Tropical storm warnings are in effect across the Caribbean from Martinique to Puerto Rico. A hurricane watch, meanwhile, covers the Caribbean from the Virgin Islands across to the southern shore of the Dominican Republic. If Isaac continues on its projected course, it could weaken over Hispaniola and hit Cuba as a tropical storm before re-emerging south of Florida as a hurricane on Monday.
The menacing storm has already caused numerous travel disruptions and more are likely to come.
Liat, the major inter-Caribbean carrier, canceled 15 flights into and out of the Leeward Islands on Wednesday and said, pending the closure of several airports, that there will be further disruptions on Thursday. The airline will, however, allow passengers to change their flights free of charge for a period of one week from the date of their originally scheduled trip.

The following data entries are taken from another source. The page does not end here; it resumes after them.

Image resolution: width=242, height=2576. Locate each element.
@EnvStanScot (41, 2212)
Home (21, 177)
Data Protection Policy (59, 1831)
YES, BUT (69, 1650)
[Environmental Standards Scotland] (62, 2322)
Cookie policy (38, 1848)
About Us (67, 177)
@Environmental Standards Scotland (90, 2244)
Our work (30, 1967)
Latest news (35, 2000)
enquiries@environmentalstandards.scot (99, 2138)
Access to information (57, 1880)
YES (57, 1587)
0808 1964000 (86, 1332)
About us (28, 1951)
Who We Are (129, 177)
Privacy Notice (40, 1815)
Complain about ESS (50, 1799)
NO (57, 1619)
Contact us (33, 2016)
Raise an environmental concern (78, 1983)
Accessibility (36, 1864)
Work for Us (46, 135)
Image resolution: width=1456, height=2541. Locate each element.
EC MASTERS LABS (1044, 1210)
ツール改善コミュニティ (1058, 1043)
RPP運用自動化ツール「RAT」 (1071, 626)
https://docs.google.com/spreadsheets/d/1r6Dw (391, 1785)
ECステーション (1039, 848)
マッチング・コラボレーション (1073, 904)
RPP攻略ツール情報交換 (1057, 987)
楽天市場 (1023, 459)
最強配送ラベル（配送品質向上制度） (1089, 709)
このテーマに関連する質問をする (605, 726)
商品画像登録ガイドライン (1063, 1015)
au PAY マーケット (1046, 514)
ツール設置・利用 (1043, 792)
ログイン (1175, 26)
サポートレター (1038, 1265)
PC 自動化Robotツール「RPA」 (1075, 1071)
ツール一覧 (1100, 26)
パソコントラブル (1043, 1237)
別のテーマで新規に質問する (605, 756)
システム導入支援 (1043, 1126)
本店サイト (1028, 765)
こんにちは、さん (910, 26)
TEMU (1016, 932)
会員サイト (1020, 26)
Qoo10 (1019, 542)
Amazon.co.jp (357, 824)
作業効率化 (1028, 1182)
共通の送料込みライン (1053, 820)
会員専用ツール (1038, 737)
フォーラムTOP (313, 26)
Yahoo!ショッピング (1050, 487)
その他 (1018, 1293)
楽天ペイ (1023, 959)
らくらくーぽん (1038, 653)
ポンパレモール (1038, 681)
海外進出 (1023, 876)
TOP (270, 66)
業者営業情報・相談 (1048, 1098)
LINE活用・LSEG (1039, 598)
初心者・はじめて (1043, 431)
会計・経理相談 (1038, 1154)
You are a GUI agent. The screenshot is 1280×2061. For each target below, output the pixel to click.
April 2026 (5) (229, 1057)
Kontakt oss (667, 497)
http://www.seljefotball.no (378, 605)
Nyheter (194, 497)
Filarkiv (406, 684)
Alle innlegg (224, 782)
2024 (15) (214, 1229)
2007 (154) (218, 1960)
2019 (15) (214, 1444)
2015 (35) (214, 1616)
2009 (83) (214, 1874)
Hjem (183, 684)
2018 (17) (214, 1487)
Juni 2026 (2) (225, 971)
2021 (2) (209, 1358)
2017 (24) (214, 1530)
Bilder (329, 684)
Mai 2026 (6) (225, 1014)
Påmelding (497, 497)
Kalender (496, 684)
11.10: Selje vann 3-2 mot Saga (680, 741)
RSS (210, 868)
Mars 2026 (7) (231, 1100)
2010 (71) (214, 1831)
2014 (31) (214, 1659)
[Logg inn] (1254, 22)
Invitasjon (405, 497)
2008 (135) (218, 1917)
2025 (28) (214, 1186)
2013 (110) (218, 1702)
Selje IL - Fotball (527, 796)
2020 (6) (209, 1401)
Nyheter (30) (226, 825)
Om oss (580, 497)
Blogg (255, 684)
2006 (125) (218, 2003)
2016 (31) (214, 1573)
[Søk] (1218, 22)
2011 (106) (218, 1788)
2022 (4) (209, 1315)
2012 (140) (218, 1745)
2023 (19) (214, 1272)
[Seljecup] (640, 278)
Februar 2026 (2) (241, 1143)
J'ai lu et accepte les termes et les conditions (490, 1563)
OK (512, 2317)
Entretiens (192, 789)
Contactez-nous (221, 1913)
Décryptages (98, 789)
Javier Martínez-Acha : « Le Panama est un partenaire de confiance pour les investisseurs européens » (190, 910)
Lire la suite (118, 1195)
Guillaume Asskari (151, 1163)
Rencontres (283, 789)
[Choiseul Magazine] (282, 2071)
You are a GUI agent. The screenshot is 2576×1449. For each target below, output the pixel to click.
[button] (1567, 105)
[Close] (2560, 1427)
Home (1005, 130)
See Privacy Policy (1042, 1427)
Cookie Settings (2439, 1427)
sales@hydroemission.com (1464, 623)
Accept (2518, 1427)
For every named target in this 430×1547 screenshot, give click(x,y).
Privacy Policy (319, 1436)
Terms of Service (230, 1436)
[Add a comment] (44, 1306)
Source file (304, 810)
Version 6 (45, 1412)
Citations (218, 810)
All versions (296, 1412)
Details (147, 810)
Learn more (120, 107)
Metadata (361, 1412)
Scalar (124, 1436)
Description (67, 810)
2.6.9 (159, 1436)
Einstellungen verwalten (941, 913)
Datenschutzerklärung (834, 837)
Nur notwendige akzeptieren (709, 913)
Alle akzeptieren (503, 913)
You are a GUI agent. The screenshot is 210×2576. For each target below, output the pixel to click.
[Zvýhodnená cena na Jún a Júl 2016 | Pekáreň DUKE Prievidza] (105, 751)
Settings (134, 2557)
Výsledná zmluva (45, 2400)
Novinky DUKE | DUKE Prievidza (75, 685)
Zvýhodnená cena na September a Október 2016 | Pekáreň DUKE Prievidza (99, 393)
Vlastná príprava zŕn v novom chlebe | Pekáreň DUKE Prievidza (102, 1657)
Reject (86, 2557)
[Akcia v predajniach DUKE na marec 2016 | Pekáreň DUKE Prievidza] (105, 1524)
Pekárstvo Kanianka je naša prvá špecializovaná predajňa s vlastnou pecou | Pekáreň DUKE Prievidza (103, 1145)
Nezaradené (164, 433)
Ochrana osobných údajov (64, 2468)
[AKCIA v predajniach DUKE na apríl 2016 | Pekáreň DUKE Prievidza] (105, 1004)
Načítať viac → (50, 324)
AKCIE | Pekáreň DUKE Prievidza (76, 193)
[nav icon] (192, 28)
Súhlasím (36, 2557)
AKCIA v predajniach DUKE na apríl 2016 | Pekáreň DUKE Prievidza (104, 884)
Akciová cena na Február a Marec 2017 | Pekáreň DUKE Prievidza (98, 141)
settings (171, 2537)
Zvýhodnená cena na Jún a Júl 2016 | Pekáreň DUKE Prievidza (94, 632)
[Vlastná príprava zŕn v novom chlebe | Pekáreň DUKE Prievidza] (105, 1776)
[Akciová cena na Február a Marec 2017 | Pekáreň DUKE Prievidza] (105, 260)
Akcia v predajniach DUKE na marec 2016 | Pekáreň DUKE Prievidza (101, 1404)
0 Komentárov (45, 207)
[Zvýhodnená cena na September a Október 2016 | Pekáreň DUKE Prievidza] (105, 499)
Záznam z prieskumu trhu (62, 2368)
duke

Caribbean Airlines, the region's other major carrier, has also canceled some of its flights in the Leeward Islands, though the airline has not released any official figures.
American Eagle, a subsidiary of American Airlines, said it has canceled eight flights to and from Miami along with eight flights to and from San Juan. A spokesperson for the airline said passengers affected by the storm can change their flights free of charge for dates through Aug. 28.
United Airlines will also wave change fees for its flights in and out of the Virgin Islands, Puerto Rico and the Dominican Republic for those scheduled to travel between Aug. 22 and Aug. 25.
JetBlue will waive all change and cancel fees and fare differences for customers traveling between Aug. 22 and Aug. 24 to all of its destinations from the Leeward Islands to the Dominican Republic.
Several regional ferries connecting the Leeward Islands have also ceased operation.
Cruises, meanwhile, have a different modus operandi. They rarely cancel trips, choosing instead to re-route voyages to destinations away from oncoming storms.
Royal Caribbean said in a statement that it was monitoring the path and progress of the storm, but it has yet to alter the itineraries of any ship that departs Thursday through Sunday. Norwegian Cruise Line, too, issued a weather alert saying it is monitoring the storm, but has not altered any schedules.
Carnival and Disney Cruises have not modified any of their sailings departing on or after Thursday, either, but the cruise lines said they are keeping a close eye on the storm.
If Isaac maintains its projected course, the cruise operators will likely make changes within the next 24 hours.